Putting Children to Bed: A Win-Win Proposition
When children fight sleep, it can be a recipe for disaster.
Posted January 29, 2011
Putting Your Children to Bed: A Win-Win Proposition
Probably one of the most challenging things parents face is putting our children to bed.....and helping them stay there. When they are babies, they don't have a routine way of sleeping. But, as they get older, around six months or so, they start to sleep with a regular pattern, several times each day. By the time children reach elementary school, they usually go to bed, fall asleep, and sleep all night.
But, some children do not go to bed so easily. They fight sleep and get up again and again. They become crankier and crankier, as we become more and more frustrated. It's a recipe for disaster. We can easily forget that this exhausted, out-of-control tornado running down the hall is really just a very tired, little angel in disguise.
Four Tips to Help Children Stay in Bed
1. Don't give negative attention: Parents can become as lost as their children in the tussle over going to sleep. When we lecture or raise our voice ("I said, 'GO TO BED!'"), we might unintentionally reward our children with negative attention. I myself, even as a psychologist, must tap into my "wise" mind and remember the rule "All attention is attention." Children thrive on attention, so when parents pay negative attention to getting out of bed, they can accidently teach their children to keep getting up.

> GOAL 1
Reproduce the two records below word for word, but leave out the pictures.

> DATA SUPPLIED
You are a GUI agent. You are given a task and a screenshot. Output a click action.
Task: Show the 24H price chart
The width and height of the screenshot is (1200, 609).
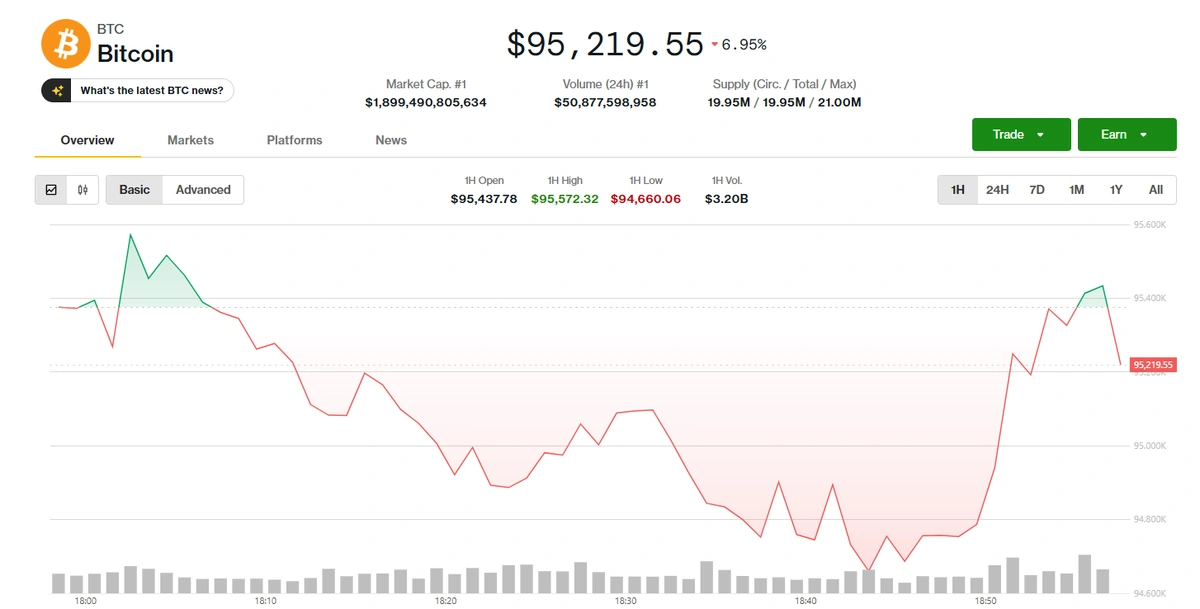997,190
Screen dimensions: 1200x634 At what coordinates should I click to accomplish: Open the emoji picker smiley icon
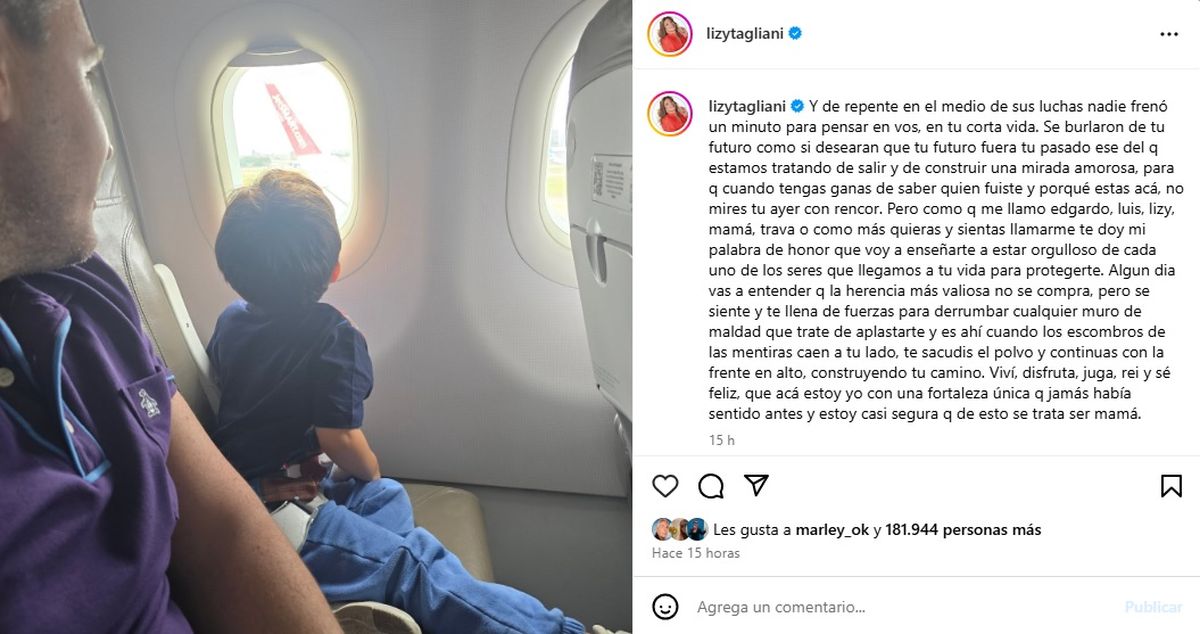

> GOAL 2
Transcribe the bedtime article above precisely, everything from "Posted January 29, 2011" down to "angel in disguise.".

> PROBLEM SOLUTION 1
You are a GUI agent. You are given a task and a screenshot. Output a click action.
Task: Show the 24H price chart
The width and height of the screenshot is (1200, 609).
997,190
Screen dimensions: 1200x634 At what coordinates should I click to accomplish: Open the emoji picker smiley icon

> PROBLEM SOLUTION 2
Posted January 29, 2011
Putting Your Children to Bed: A Win-Win Proposition
Probably one of the most challenging things parents face is putting our children to bed.....and helping them stay there. When they are babies, they don't have a routine way of sleeping. But, as they get older, around six months or so, they start to sleep with a regular pattern, several times each day. By the time children reach elementary school, they usually go to bed, fall asleep, and sleep all night.
But, some children do not go to bed so easily. They fight sleep and get up again and again. They become crankier and crankier, as we become more and more frustrated. It's a recipe for disaster. We can easily forget that this exhausted, out-of-control tornado running down the hall is really just a very tired, little angel in disguise.